(Task directions): Go through the data below and copy each line where the word "agent" occurs.

● ● ● ● ● ● ●

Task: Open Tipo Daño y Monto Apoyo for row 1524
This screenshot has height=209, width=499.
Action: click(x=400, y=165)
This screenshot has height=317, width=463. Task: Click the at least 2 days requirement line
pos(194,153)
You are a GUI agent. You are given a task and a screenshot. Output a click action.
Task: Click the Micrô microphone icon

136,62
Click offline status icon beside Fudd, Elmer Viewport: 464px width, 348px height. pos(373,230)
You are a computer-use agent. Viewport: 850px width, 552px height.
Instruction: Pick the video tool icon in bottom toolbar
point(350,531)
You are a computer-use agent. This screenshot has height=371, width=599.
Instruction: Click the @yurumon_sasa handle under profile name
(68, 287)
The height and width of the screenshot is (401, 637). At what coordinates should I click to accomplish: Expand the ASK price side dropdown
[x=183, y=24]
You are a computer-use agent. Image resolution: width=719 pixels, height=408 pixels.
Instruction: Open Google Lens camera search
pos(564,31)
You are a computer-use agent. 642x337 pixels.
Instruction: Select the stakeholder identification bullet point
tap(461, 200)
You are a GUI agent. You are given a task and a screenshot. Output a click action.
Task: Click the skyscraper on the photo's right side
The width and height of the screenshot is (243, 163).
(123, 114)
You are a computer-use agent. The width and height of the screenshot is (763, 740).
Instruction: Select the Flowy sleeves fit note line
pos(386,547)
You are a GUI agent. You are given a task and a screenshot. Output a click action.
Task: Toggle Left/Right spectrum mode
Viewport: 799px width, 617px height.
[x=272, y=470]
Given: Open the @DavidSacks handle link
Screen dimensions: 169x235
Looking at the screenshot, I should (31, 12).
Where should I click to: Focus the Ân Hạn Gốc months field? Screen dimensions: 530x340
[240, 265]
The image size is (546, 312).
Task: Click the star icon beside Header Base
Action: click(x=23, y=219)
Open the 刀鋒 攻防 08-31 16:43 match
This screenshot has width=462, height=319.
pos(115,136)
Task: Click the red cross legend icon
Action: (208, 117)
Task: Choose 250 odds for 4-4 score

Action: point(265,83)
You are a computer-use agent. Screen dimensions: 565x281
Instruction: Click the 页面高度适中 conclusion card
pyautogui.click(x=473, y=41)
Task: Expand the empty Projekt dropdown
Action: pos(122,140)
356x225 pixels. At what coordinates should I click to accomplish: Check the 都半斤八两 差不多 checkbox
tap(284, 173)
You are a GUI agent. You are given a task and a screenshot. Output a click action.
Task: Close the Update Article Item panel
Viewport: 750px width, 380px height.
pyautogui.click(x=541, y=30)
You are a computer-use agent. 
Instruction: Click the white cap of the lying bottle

● ● ● ● ● ● ●

(Response below):
You are a GUI agent. You are given a task and a screenshot. Output a click action.
You are a computer-use agent. Viewport: 850px width, 552px height.
You are a computer-use agent. This screenshot has height=371, width=599.
You are a computer-use agent. Image resolution: width=719 pixels, height=408 pixels.
You are a computer-use agent. 642x337 pixels.
You are a GUI agent. You are given a task and a screenshot. Output a click action.
You are a computer-use agent. The width and height of the screenshot is (763, 740).
You are a GUI agent. You are given a task and a screenshot. Output a click action.
You are a computer-use agent. Screen dimensions: 565x281
You are a GUI agent. You are given a task and a screenshot. Output a click action.
You are a computer-use agent. 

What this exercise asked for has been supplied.